__Task instructions__
Set out exactly every line of the entries below, starting at the line that holds "You are a computer-use agent. This" and stopping after the line that holds "Pick the inoM1".

__Pixel coordinate grounding data__
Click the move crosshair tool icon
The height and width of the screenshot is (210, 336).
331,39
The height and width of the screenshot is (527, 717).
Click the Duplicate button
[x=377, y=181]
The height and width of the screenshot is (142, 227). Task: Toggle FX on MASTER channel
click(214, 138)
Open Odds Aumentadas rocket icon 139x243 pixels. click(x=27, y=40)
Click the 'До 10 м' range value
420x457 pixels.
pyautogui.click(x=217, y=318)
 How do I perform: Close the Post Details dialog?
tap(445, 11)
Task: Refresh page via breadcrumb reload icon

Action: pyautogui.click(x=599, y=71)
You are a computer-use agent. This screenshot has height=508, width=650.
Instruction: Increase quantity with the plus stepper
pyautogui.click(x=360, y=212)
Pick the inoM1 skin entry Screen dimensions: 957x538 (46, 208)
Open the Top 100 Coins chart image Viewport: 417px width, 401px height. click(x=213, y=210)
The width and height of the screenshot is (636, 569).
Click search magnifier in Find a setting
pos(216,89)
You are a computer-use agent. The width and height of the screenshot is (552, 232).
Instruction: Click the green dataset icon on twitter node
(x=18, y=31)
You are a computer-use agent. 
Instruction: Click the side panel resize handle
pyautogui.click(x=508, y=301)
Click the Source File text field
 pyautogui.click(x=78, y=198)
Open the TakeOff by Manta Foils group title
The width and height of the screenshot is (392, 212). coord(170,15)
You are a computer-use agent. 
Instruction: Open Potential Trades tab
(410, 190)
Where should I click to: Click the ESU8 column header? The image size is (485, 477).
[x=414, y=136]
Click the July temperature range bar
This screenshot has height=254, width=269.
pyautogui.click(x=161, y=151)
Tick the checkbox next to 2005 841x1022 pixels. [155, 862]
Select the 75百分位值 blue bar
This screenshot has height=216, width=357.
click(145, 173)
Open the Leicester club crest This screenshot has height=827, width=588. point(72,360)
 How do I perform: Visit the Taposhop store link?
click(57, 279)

__Task solution__
You are a computer-use agent. This screenshot has height=508, width=650.
Instruction: Increase quantity with the plus stepper
pyautogui.click(x=360, y=212)
Pick the inoM1 skin entry Screen dimensions: 957x538 (46, 208)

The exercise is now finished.